Все засмеялись кругом, и Мещеряков засмеялся тоже, но тут и осекся: вспомнил отца Николая Сидоровича, замученного беляками. И еще подумал: он не за-ради одного только смеха к людям подошел. Посмеяться можно, и даже очень это полезно. Однако — опасно. Запросто можно для начала зубоскалом прослыть. После и рад будешь серьезно с народом поговорить, но на тебя уже каждый будет несерьезно глядеть.

Он хорошо знал, Мещеряков, что ему предстоит, когда к народу подходил: его сильно узнавать сейчас будут, испытывать вопросами. Имеют на это полное право.

Уже заметил он и одного и другого, кто с нетерпением ждал, чтобы вопрос перед ним поставить. Старика, конечно, все должны были уважать, старика, пестро-рыжего, обтрепанного, никто не перебивал, но это только для начала…

Высокий тощий фронтовик стоял среди других, лопатку забросил на плечо, а цигарку незажженную уже всю губами изжевал, — тот солдатским понимающим глазом на главнокомандующего щурился.

И верно, он и задал вопрос.

— Может, мы зря с тобой, товарищ командующий, оружие-то на фронте бросили? — сказал он. — Довоевать бы уже нам с немцем, после — с собственным своим офицерьем? А то случилось, покуда мы на мировую революцию надеемся союзнички наши до конца сделают нам интервенцию, еще разожгут гражданскую войну, и тут уже не только от нас, дезертиров, ничего не останется — не останется и России, и даже мирного населения. Все истребится!

«Вот и возьми его, фронтовика, — подумал Мещеряков. — Какой оказался он птицей! Нет чтобы подумать: окопы же люди делают, готовятся к смертному бою, так неужели в такой момент и вот так о войне перед этими людьми говорить?! Его очень просто можно было пресечь. Сказать: „Оборонец, гад! На фронте мнение поди не высказывал, там тебе, оборонцу, быстренько бы просвещение сделали, а здесь, перед гражданским населением, задний ход даешь во всеуслышание? Не нашел лучше времени и обстановки?“»
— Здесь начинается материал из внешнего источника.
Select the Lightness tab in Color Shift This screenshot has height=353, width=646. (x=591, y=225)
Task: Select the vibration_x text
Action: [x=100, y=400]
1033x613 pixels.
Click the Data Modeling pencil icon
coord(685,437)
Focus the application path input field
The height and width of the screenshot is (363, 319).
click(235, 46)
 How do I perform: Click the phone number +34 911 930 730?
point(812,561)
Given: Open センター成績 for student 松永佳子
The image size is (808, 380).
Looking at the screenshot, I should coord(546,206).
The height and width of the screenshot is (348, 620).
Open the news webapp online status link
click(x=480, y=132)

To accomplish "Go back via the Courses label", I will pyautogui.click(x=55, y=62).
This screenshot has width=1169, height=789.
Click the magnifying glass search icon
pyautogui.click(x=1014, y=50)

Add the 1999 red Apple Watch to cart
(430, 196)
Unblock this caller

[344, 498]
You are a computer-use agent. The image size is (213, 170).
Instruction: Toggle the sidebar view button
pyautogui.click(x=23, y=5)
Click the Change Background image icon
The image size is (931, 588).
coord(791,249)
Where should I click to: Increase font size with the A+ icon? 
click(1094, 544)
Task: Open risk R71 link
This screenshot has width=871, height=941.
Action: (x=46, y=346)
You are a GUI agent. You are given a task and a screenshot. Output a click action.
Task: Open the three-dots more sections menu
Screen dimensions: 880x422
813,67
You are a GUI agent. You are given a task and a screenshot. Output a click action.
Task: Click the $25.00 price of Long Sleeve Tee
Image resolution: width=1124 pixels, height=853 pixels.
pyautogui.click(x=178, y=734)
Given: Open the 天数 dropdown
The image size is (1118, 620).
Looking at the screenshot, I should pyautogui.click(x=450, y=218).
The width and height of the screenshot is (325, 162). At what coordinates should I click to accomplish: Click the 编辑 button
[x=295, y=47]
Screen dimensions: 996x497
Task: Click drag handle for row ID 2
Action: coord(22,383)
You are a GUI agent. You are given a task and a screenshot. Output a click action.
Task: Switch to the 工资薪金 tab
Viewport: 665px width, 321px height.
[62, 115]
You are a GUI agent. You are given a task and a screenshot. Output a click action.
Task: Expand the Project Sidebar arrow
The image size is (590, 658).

Но промолчал Мещеряков, не сказал так. Подумал, сказал по-другому:

— Оружие мы нынче подняли все — и военные, и вовсе гражданское население. А почему подняли? Смогли? Потому что мы его в свое время сами же обземь крепко бросили! Бросили, мирный исход всем и каждому предложили: германцу, собственной буржуазии, самим себе. Бросили — тем самым перед всем человечеством отвергли самую несправедливую бойню — и пошли домой к бабам, к ребятишкам своим, к пашне. Но только это наше самое справедливое действие не понравилось, кому-то поперек стало, что мы сами собою управились, за чужой интерес перестали воевать. Буржуазии это стало поперек, и она объявила об этом с оружием в руках, а что мы поняли всю ее хитроумность — так нас же обозвала предателями! Только не понимает тот громкогласный буржуй одного: который народ до своей собственной воле смог бросить оружие, тот уже сможет и обратно поднять его с земли и опять же — без офицерской команды, сам по себе и ради себя! Чтобы защитить себя и мировую справедливость! Тут — буря, от которой буржуазии спасенья нет и не будет! — И Мещеряков положил правую руку на кобуру револьвера, левой приподнял на голове папаху…

Фронтовик же задумался, другим, не сильно бойким взглядом на главкома посмотрел. Цигарку свою не жевал больше губами. Мещеряков вынул из кармана коробок, чиркнул спичкой и через головы ребятишек, стоявших в круге первым рядом, подал ему — длинному, тощему — огонек.